Do you remember when you were younger, and you would plan out where you would be in five, ten, fifteen years? Eh, maybe that was just me. Anyhow, I calculated how old I would be when I graduated high school and college...and once I was in college I realized I needed to add some time for a graduate program...so marriage would come after that, then the career, the house and babies!

Ha, yeah....I know...ridiculous. You can't plan your life...some things just need to happen. Regardless, I feel that for the most part, my life is where I originally planned, and where I need to be: I graduated school, graduated law school, and met an absolutely amazing man that is beyond perfect for me.

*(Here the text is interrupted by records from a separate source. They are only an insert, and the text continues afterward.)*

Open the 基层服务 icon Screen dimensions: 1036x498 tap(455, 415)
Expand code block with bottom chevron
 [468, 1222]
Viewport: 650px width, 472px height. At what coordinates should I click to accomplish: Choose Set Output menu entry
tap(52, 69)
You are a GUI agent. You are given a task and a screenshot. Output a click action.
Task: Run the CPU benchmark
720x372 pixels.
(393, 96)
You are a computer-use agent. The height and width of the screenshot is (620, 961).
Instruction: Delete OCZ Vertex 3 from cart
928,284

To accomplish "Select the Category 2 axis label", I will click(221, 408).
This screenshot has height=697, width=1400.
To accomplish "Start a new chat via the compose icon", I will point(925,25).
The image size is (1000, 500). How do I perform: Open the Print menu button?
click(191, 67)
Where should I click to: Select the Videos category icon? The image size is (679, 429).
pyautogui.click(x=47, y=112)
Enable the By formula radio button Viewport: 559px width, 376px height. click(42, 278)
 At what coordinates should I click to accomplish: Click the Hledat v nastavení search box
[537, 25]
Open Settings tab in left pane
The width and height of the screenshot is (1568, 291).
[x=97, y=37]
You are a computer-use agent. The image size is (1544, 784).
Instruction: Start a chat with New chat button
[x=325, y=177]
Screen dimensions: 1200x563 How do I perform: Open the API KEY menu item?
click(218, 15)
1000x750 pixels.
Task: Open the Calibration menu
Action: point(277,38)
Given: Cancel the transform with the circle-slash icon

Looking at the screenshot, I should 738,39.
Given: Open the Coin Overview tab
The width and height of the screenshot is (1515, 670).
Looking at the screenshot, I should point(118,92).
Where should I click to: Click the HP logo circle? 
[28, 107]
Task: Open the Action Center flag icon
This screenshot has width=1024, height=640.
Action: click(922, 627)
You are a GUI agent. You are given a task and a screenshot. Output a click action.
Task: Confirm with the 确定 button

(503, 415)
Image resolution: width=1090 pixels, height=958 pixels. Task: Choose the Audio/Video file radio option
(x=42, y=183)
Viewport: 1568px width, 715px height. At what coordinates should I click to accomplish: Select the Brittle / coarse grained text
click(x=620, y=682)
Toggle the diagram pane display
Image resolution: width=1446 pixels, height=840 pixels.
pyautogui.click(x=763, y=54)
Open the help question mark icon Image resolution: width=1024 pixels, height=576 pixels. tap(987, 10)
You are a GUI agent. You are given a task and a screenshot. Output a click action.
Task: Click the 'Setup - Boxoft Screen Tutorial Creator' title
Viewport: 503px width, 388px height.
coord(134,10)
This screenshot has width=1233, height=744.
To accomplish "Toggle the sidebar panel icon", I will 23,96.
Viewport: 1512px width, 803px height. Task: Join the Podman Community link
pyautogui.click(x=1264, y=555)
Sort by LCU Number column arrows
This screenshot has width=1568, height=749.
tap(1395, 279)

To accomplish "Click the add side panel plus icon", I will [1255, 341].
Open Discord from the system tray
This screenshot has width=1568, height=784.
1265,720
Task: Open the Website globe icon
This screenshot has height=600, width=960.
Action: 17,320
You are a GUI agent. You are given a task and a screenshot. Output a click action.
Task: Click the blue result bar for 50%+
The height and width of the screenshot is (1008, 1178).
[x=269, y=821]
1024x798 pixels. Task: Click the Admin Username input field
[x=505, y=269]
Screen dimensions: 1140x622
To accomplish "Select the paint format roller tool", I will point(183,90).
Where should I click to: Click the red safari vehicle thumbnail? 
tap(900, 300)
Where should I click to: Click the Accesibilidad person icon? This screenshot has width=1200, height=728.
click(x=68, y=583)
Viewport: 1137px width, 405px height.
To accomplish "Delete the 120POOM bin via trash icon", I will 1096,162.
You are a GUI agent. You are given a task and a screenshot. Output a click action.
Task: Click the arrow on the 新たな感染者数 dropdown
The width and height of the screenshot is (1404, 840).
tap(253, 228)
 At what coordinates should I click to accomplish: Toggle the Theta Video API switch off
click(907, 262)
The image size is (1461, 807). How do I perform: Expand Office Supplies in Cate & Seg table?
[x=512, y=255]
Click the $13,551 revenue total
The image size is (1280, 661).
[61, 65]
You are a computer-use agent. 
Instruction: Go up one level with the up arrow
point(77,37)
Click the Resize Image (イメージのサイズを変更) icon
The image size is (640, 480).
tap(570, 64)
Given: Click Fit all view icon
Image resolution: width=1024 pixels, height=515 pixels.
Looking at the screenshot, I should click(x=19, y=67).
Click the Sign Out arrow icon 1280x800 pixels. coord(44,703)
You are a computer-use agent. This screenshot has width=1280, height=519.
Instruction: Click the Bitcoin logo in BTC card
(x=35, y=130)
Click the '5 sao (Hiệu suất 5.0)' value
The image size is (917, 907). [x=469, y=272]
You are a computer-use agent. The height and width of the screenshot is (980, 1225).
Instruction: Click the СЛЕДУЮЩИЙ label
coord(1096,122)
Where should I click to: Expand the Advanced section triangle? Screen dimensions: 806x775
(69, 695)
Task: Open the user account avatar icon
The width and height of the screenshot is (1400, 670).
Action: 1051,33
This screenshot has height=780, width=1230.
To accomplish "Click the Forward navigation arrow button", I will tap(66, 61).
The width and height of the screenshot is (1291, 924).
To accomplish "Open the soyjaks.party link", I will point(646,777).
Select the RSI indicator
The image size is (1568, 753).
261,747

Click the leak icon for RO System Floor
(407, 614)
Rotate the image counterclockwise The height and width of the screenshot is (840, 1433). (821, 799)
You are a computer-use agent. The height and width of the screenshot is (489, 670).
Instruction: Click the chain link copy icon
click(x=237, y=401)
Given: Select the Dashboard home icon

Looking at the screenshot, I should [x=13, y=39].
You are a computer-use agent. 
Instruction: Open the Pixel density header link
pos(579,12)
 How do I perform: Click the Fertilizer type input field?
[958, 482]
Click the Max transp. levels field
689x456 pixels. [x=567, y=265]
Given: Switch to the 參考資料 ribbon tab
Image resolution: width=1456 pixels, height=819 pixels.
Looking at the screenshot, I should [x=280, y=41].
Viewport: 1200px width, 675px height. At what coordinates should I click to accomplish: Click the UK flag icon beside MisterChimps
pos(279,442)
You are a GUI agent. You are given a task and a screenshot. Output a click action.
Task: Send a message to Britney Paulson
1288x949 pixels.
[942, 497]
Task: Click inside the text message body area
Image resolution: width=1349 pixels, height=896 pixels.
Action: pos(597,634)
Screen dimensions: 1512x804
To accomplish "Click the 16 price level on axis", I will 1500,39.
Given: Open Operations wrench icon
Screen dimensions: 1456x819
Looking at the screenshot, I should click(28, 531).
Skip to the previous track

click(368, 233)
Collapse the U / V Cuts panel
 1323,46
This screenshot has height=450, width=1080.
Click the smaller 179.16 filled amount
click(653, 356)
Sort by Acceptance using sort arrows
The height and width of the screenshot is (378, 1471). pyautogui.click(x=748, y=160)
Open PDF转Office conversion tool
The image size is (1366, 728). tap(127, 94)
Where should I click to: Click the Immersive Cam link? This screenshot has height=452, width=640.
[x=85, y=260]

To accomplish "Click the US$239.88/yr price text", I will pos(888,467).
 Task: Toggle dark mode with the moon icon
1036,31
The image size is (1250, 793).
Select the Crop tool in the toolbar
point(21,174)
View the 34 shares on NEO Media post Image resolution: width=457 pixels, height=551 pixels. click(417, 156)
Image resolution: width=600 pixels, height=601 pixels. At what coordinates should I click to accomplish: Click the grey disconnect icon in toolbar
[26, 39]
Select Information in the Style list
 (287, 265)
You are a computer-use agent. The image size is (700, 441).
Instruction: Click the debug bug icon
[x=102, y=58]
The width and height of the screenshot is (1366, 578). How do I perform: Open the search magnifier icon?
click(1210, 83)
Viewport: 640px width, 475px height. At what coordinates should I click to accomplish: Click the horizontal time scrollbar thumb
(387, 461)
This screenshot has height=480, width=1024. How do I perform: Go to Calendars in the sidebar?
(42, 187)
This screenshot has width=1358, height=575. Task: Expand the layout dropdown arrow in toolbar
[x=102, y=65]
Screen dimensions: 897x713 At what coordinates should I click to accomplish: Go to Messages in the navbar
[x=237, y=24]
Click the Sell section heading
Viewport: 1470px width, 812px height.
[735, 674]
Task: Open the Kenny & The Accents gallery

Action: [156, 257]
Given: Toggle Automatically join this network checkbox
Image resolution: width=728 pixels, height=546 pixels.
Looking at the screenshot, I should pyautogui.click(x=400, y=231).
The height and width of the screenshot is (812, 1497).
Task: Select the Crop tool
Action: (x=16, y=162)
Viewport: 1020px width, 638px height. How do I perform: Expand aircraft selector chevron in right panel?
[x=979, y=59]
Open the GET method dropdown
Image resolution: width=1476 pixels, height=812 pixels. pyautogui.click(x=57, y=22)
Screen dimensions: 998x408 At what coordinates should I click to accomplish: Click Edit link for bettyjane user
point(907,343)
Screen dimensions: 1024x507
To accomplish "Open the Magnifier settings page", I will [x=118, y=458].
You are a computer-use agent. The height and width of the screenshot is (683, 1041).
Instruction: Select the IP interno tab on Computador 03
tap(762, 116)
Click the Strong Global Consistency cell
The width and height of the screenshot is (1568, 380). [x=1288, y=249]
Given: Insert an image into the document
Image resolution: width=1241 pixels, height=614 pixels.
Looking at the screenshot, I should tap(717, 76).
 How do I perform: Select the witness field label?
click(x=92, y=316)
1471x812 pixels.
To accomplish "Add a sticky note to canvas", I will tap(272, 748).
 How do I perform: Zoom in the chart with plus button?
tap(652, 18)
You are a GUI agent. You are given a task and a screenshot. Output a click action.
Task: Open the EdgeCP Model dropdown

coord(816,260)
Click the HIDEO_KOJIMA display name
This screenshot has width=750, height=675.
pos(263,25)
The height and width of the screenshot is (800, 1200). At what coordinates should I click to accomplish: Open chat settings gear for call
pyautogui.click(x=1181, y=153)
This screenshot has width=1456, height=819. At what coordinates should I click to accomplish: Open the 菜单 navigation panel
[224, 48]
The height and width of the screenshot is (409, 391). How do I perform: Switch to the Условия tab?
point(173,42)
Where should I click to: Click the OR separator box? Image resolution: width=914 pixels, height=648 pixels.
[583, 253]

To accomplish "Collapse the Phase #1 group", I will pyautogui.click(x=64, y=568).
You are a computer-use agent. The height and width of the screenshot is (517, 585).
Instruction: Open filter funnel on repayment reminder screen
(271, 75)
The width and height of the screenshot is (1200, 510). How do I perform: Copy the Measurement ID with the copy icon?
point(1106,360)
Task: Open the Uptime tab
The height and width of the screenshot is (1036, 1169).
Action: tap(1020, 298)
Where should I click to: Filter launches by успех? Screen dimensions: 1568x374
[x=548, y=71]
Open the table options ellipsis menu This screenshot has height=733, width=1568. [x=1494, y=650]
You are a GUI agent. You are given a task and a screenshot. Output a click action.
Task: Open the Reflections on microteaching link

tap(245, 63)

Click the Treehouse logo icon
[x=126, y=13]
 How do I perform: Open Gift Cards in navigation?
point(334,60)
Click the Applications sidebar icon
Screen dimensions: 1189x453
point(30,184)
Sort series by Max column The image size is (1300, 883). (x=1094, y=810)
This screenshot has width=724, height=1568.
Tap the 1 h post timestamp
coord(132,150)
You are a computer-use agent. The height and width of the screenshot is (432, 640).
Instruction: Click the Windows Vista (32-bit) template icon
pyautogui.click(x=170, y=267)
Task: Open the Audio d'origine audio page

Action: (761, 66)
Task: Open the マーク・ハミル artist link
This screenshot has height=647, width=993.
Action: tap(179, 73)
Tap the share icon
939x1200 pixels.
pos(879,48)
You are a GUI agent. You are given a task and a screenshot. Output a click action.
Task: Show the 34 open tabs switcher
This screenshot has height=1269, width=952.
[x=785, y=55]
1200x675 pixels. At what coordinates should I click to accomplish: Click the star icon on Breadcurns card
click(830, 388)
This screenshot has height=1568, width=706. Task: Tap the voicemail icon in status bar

The areas that haven't quite worked out are mostly financial and career. Some of you may remember that I started this blog because I was unemployed...and it's been a bit of a roller coaster since I graduated law school a couple years ago. And financially....well, I've never been financially stable I guess. I've never been able to go crazy around Christmas time and buy stuff for the whole family, or go on expensive weekend get-aways...or finance my own car. I feel like at 28 I should have improved from when I was 18. But I haven't. I wish I could say with confidence that in a few years I'll be where I want to be, financially, but with my career aspirations of working in a field that [normally] doesn't pay over $50,000, and school loans nearing the $200's, I just can't.

As the first person in my extended family to graduate from undergrad and law school, I think my family's expectations of what I would do with my life were high. I know they're looking out for me when they want me to land some lucrative job, but I think they've finally realized that's not what I want for myself, and seeing that reaction is difficult.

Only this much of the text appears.